30 October 2015
Following a decision taken by Health Minister Dr Aaron Motsoaledi in 2011 to stop providing free formula milk to new mothers and to promote exclusive breastfeeding, the number of breast milk banks across the country has been increasing.
Kuruman’s Tshwaragano District Hospital in Northern Cape is set to become home to South Africa’s latest human breast milk bank as another bank is reportedly scheduled to open in Limpopo.
Why the need for a breast milk bank?
According to the Northern Cape department of health, the initiative – piloted with the help of the international health organisation Path – will help to improve infant nutrition. Path district mentor Ronelle Khumalo said at a Women’s Health Dialogue that Path would build awareness about the programme as well as recruit new mothers as donors. Donors are screened for HIV and other illnesses.
Fridges in which to store the milk have already been ordered for the hospital. The milk is expected to help children, including orphaned and sick infants, as well as babies who might live with guardians, such as grandmothers, who are not their biological mothers.
The breast milk bank is located in the John Taolo Gaetsewe health district, where about 13% of children under the age of five admitted for severe malnutrition in 2014, died, according to the recently released District Health Barometer.
Support groups
Path says it will also be partnering with the Department of Health to establish support groups for breastfeeding mothers to discuss issues around breastfeeding. Fathers will be encouraged to attend.
In August, the South African Broadcasting Corporation reported that a breast milk bank had also been planned for Limpopo’s Mankweng Hospital in Polokwane.
The rising number of breast milk banks across the country is a product of renewed calls to promote breastfeeding. After South Africa reportedly charted some of the lowest rates of exclusive breastfeeding in the world, Motsoaledi took a decision in 2011 to stop providing free formula milk and to promote exclusive breastfeeding for all mothers, including those who were HIV-positive, provided they were on antiretroviral treatment.

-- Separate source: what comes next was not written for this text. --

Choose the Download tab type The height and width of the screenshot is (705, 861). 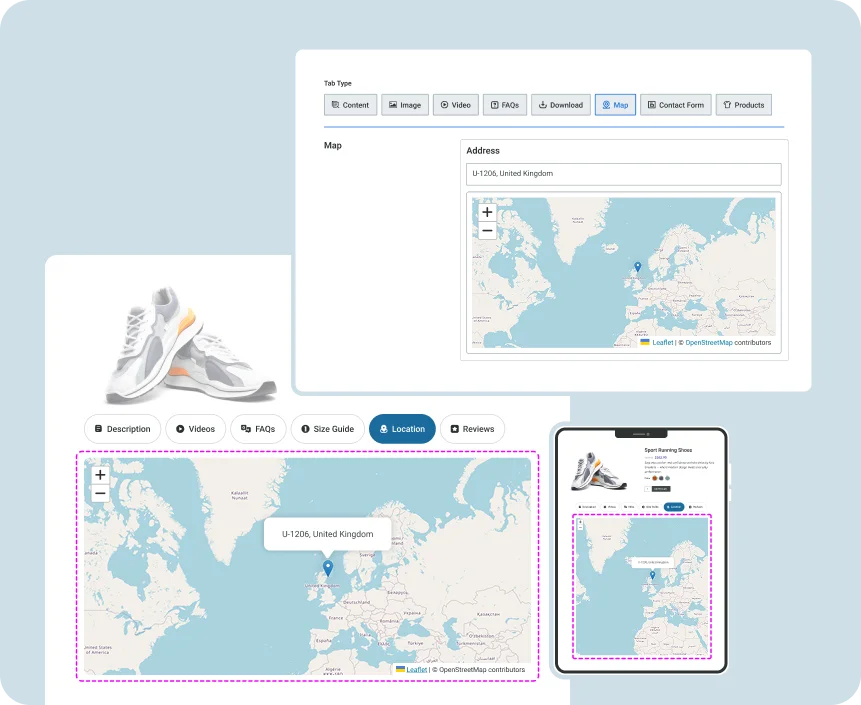(560, 105)
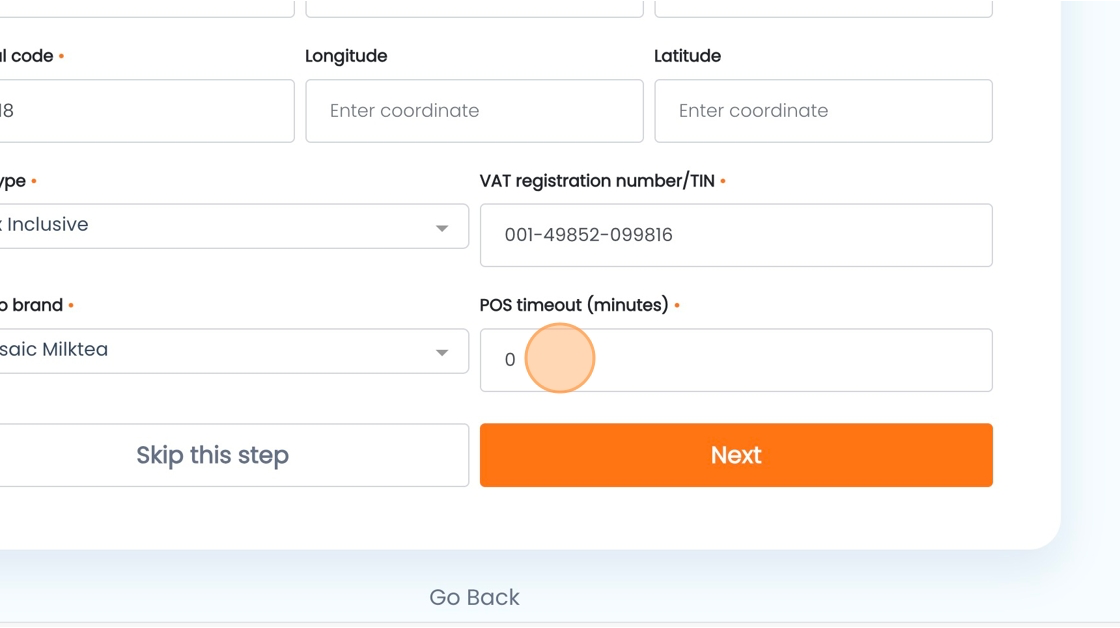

International agencies such as Unicef have supported the shift, pointing out that infant formula lacks essential nutrients and antibodies to protect children from illnesses such diarrhoea and pneumonia. Exclusive breastfeeding also reduces the risk of mother-to-child HIV transmission in comparison to mixed feeding, or when mothers feed babies breast milk and solids like porridge.
How breast milk feeds babies born to HIV-positive mothers
Stasha Jordan founded the South African Breastmilk Reserve (SABR) after she had done research for her Masters degree in public policy and policy guidelines on the feeding of babies born to HIV-positive mothers, coupled with the fact that she too had become a mother, reported Media Club South Africa
SABR was formally registered in 2005. “We saw that mixed feeding – formula and breast milk – could increase the escalation of infection,” Jordan said. “A human milk bank works better. It prevents the mixed feeding of HIV-exposed infants.”
She had found the opportunity to make a difference for humanity, Jordan said.
Promoting breastfeeding is in line with South Africa’s health goals as set out in the National Development Plan of reducing maternal, infant and child mortality from 56 to below 30 per 1 000 live births, and reducing mother-to-child HIV transmission to zero by 2030.
How human milk banking works
Healthy mothers are encouraged to voluntarily donate breast milk. The donated milk is then pasteurised. “In South Africa, where so many women are HIV-positive, sourcing donor mothers has even more importance than in the western world,” states the SABR website.
“Without breast milk during their first two weeks of life, premature infants (especially those with a low birth weight) are left wanting for antibodies and are vulnerable to infections and diseases that result in hundreds of deaths annually.”
The SABR runs 44 milk banks across the country and is expanding fast: in 2014, it fed 1 689 babies, while this year it has reached more than 2 800, noted British newspaper The Guardian.